### Assigned task
Using the entries that follow, write out the line containing "Instruction: Click the glassnode", the line containing "Image resolution: width=652", and every line between them, exactly and nothing else.

### Saved entries

_ _ _

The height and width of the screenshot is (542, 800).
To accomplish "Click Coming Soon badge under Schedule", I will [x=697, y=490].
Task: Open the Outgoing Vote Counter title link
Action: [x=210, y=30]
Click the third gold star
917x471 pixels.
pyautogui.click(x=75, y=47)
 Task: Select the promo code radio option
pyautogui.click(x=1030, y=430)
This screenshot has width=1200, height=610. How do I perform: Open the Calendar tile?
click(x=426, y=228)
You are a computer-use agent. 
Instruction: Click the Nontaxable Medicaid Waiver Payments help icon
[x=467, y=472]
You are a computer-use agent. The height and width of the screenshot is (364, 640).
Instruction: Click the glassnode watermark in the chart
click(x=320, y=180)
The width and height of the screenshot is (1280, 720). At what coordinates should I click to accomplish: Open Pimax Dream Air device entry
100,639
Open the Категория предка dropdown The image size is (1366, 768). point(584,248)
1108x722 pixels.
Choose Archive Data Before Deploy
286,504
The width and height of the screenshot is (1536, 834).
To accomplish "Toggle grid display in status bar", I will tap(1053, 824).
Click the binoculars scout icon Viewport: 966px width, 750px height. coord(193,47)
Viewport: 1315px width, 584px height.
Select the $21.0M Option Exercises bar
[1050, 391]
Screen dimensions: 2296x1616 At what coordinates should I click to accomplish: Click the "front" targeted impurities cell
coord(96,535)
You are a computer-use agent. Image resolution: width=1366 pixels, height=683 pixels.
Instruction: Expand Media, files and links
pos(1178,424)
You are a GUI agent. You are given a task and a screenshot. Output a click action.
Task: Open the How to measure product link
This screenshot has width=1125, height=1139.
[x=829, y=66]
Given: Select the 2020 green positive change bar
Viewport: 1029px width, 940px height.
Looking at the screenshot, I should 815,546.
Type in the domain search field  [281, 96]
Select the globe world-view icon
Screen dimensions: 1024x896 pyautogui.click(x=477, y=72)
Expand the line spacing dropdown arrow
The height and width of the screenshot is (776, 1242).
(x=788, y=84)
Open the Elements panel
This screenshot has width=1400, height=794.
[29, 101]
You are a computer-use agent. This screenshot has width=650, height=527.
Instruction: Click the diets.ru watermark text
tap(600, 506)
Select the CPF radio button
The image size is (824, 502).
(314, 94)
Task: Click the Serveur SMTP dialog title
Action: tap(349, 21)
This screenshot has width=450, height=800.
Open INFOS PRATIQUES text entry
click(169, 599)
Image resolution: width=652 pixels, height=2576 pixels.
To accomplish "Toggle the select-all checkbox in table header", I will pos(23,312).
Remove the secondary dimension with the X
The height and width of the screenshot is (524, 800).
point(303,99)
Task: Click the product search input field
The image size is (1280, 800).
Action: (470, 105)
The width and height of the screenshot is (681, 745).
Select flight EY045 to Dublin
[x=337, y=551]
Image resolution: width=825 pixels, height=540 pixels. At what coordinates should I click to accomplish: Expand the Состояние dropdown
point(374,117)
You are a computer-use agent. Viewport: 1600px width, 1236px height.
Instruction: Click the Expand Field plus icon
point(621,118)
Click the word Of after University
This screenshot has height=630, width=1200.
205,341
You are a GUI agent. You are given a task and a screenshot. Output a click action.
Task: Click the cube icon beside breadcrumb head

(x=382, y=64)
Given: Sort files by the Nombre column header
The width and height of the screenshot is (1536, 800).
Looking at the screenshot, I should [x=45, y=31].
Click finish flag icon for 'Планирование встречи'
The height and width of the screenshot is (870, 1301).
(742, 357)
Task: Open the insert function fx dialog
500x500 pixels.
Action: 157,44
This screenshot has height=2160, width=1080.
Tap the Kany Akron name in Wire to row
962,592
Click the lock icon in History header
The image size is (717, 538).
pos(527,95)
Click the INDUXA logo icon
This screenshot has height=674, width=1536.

_ _ _

### Reply to the exercise
Instruction: Click the glassnode watermark in the chart
click(x=320, y=180)
The width and height of the screenshot is (1280, 720). At what coordinates should I click to accomplish: Open Pimax Dream Air device entry
100,639
Open the Категория предка dropdown The image size is (1366, 768). point(584,248)
1108x722 pixels.
Choose Archive Data Before Deploy
286,504
The width and height of the screenshot is (1536, 834).
To accomplish "Toggle grid display in status bar", I will tap(1053, 824).
Click the binoculars scout icon Viewport: 966px width, 750px height. coord(193,47)
Viewport: 1315px width, 584px height.
Select the $21.0M Option Exercises bar
[1050, 391]
Screen dimensions: 2296x1616 At what coordinates should I click to accomplish: Click the "front" targeted impurities cell
coord(96,535)
You are a computer-use agent. Image resolution: width=1366 pixels, height=683 pixels.
Instruction: Expand Media, files and links
pos(1178,424)
You are a GUI agent. You are given a task and a screenshot. Output a click action.
Task: Open the How to measure product link
This screenshot has width=1125, height=1139.
[x=829, y=66]
Given: Select the 2020 green positive change bar
Viewport: 1029px width, 940px height.
Looking at the screenshot, I should 815,546.
Type in the domain search field  [281, 96]
Select the globe world-view icon
Screen dimensions: 1024x896 pyautogui.click(x=477, y=72)
Expand the line spacing dropdown arrow
The height and width of the screenshot is (776, 1242).
(x=788, y=84)
Open the Elements panel
This screenshot has width=1400, height=794.
[29, 101]
You are a computer-use agent. This screenshot has width=650, height=527.
Instruction: Click the diets.ru watermark text
tap(600, 506)
Select the CPF radio button
The image size is (824, 502).
(314, 94)
Task: Click the Serveur SMTP dialog title
Action: tap(349, 21)
This screenshot has width=450, height=800.
Open INFOS PRATIQUES text entry
click(169, 599)
Image resolution: width=652 pixels, height=2576 pixels.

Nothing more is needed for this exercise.